The Western Governors University was heralded as a
landmark online college, and Utah Gov. Mike Leavitt predicted that thousands of
students would be enrolled within a few years.
But
a year after the school opening with an operating budget and startup costs totaling
$13 million, only about 120 students have enrolled in slightly fewer than 130
courses offered over the Internet by various universities.
"It's
very possible that (the publicity) has created an image for it that it will take
some time to fulfill,'' Leavitt said recently. It's just that the WGU faces a
key visit from accreditors next year.
While
about 100 more students have signed up for four unaccredited degrees in the past
four months, officials say it's the concept, not the numbers, that people should
pay attention to.
" We're pioneering here,'' Leavitt said. ``We
haven't succeeded at it yet, but we're clearly the furthest along of anyone who's
attempted it.''
Charlotte Farr, director of distance education and creative
services at the University of Nevada-Las Vegas, isn't so forgiving.
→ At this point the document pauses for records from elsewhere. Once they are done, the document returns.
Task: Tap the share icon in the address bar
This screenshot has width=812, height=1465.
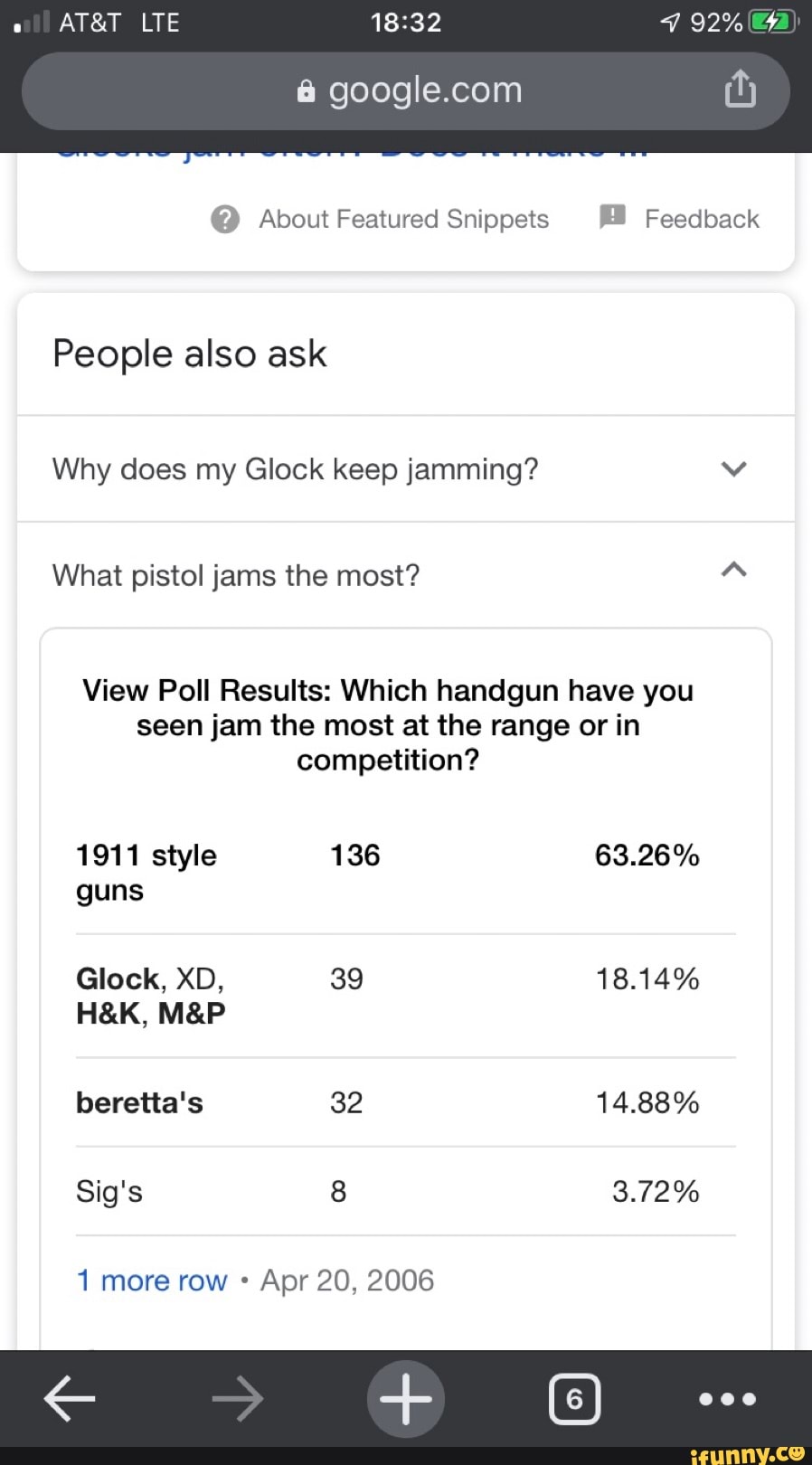Action: [740, 90]
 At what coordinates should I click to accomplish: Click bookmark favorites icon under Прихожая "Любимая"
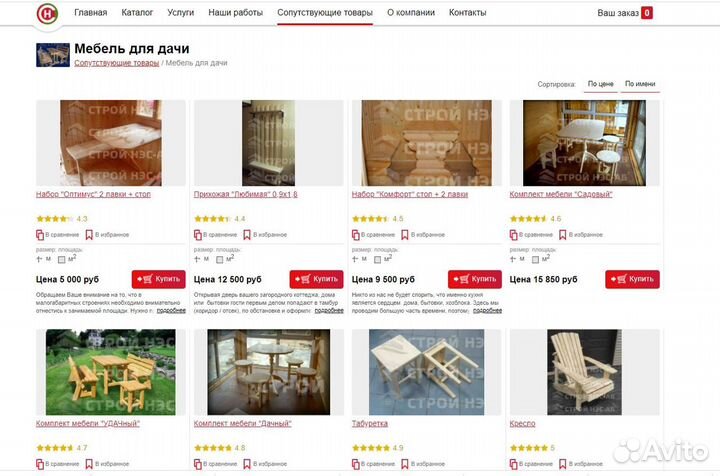[247, 235]
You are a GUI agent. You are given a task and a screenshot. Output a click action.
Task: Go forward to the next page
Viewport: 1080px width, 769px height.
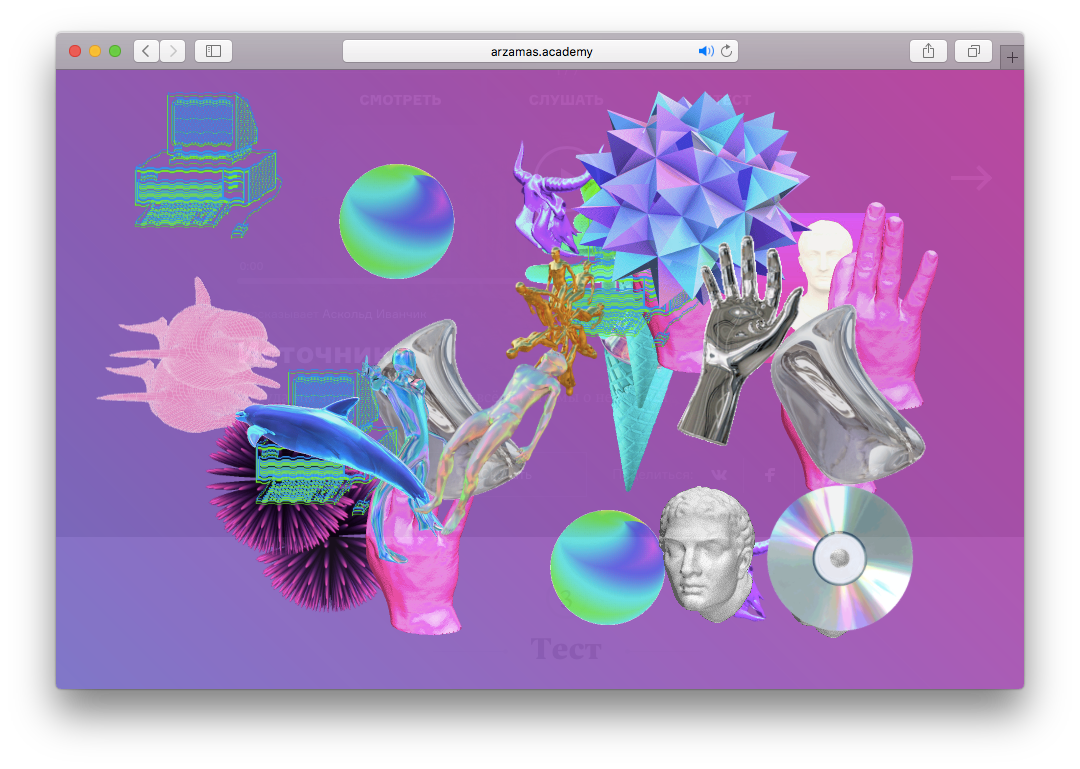(172, 51)
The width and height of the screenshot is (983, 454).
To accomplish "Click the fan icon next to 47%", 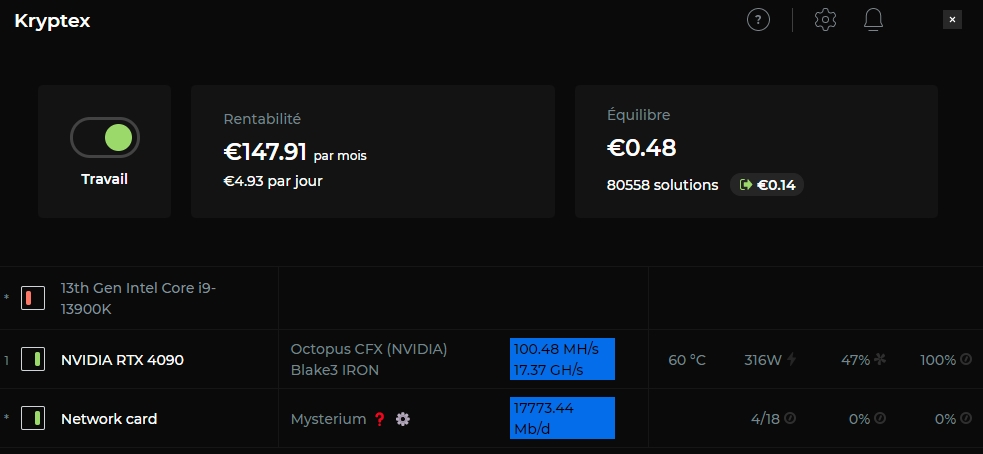I will (880, 359).
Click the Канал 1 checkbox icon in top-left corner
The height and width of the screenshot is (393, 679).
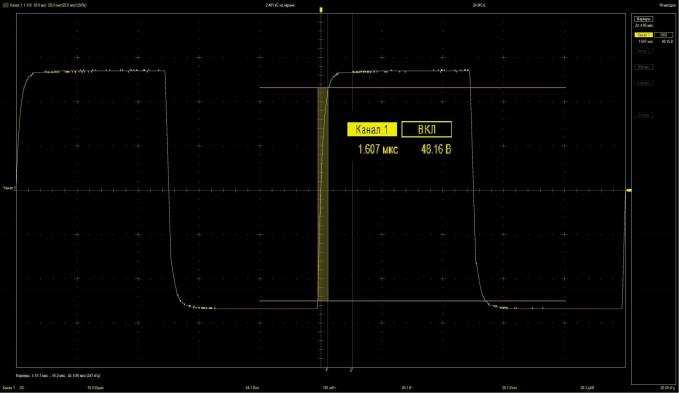tap(6, 5)
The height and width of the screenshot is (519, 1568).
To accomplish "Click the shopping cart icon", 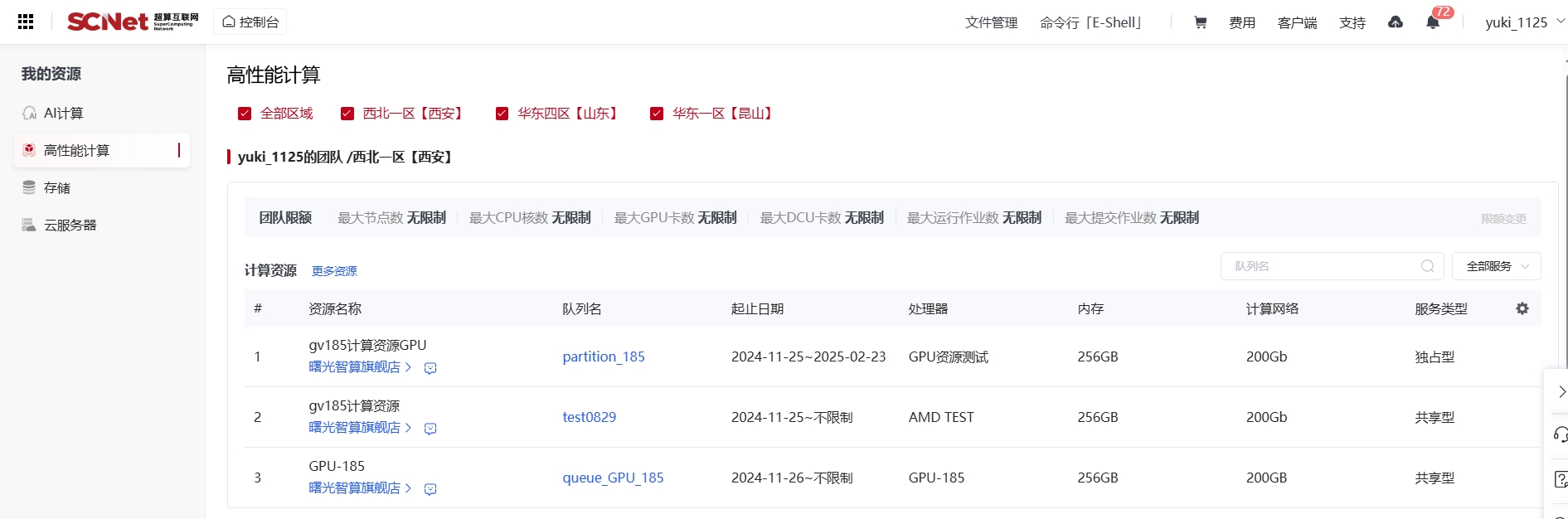I will coord(1200,22).
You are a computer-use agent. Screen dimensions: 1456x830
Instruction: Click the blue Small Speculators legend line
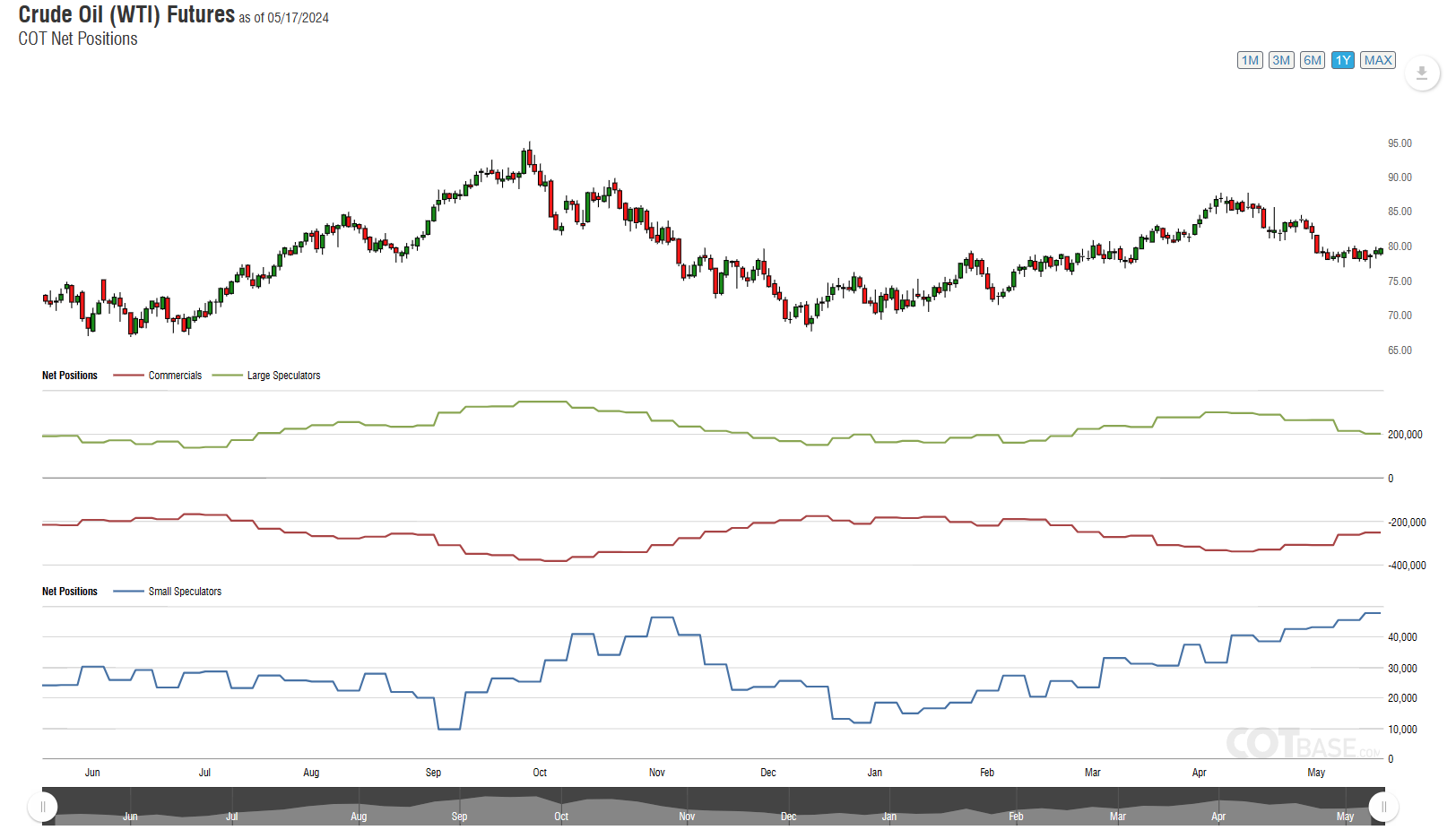point(128,592)
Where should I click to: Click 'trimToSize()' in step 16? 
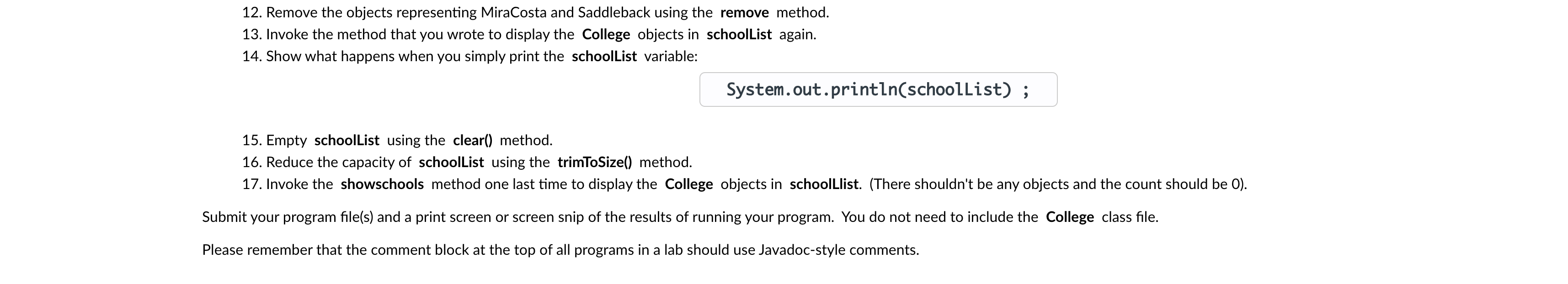point(595,163)
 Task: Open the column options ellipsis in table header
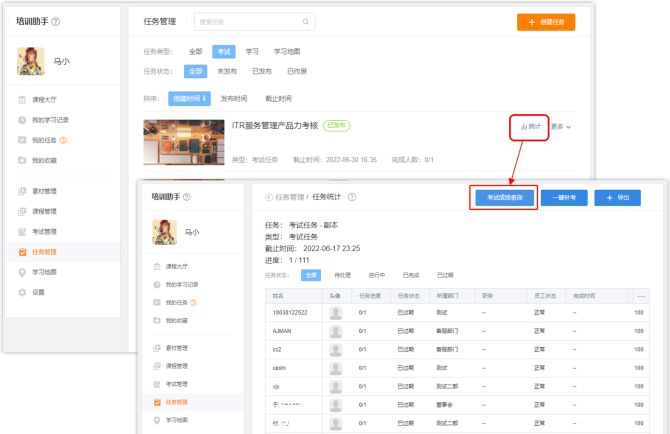[640, 296]
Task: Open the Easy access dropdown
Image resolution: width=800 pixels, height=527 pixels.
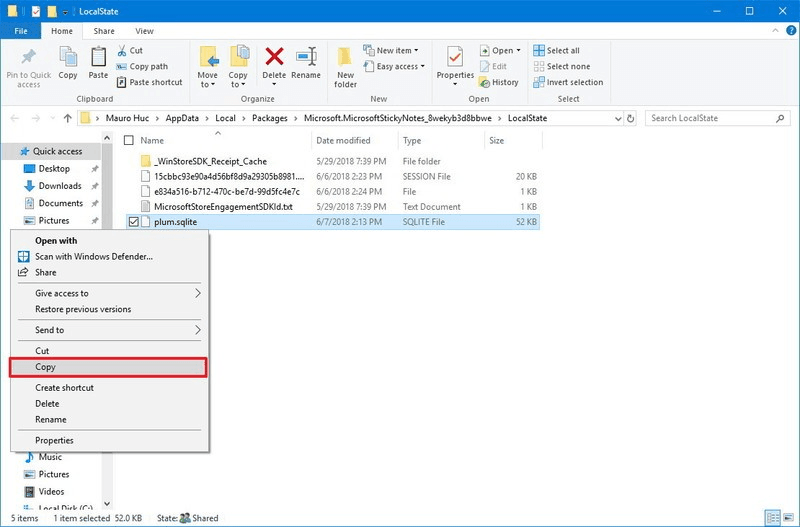Action: tap(400, 67)
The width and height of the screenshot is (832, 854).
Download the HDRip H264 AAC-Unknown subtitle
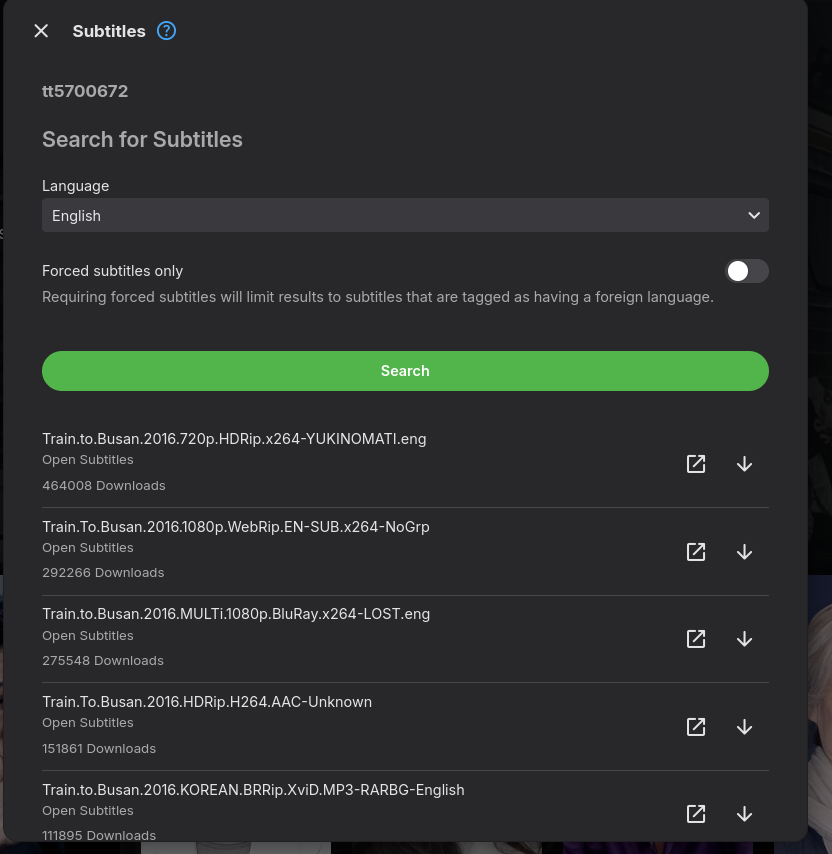744,727
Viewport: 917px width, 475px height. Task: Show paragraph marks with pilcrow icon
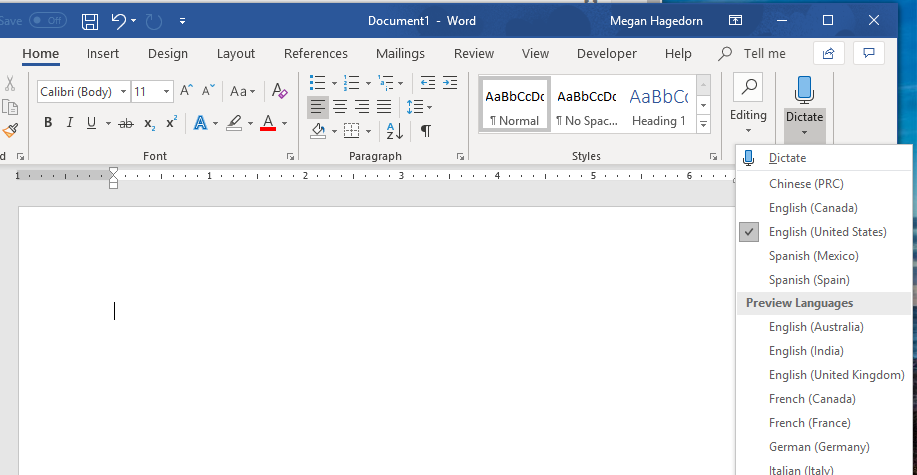pos(426,130)
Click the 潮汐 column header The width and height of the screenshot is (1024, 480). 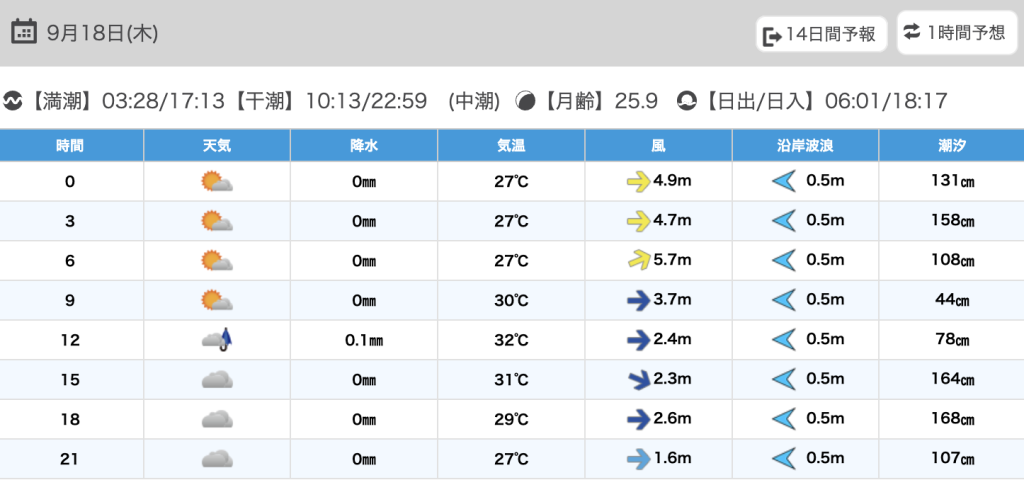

She said she'd
have a lot more students with the same funding.
"I'm dumbfounded,''
she said.
Western Governors University was the vision of Leavitt and
former Colorado Gov. Roy Romer. It has 39 higher-learning institutions in 19 states
and Guam offering courses over the Internet. The goal is to provide college courses
to isolated, rural citizens and training to workers in highly technical fields.
Measuring the success of an institution like WGU is difficult, said Leavitt,
because, ``there is no model to hold us up against.''
Maybe not for long.
Michigan Virtual University was launched on Wednesday and Kentucky Commonwealth
Virtual University is expected to go online in the fall. While enrollment may
be low at WGU, educators agree the school has forced traditional universities
to embrace, or at least grudgingly accept, distance learning as a way to remain
competitive.
"It certainly has given a vision to all higher education
in the western United States that there are other ways to get a degree,'' said
Weldon Sleight, an associate vice president at Utah State University, a WGU member.
WGU President Robert Mendenhall said he suspects thousands of students have
used WGU's course catalog to find Internet classes, only to go directly to the
university providing the course to bypass WGU's $30 processing fee.
For
that reason, WGU has abandoned the fee in favor of an agreement under which member
universities share 30 percent of the tuition paid by students signing up through
WGU. In exchange, WGU will market the courses globally.
Leavitt says
it is the degree programs that will make or break WGU.
The governor says
enrollment in ``on track'' for the two-year associate degree programs in general
studies, network administration and electronic manufacturing, and the masters
degree program in learning and technology.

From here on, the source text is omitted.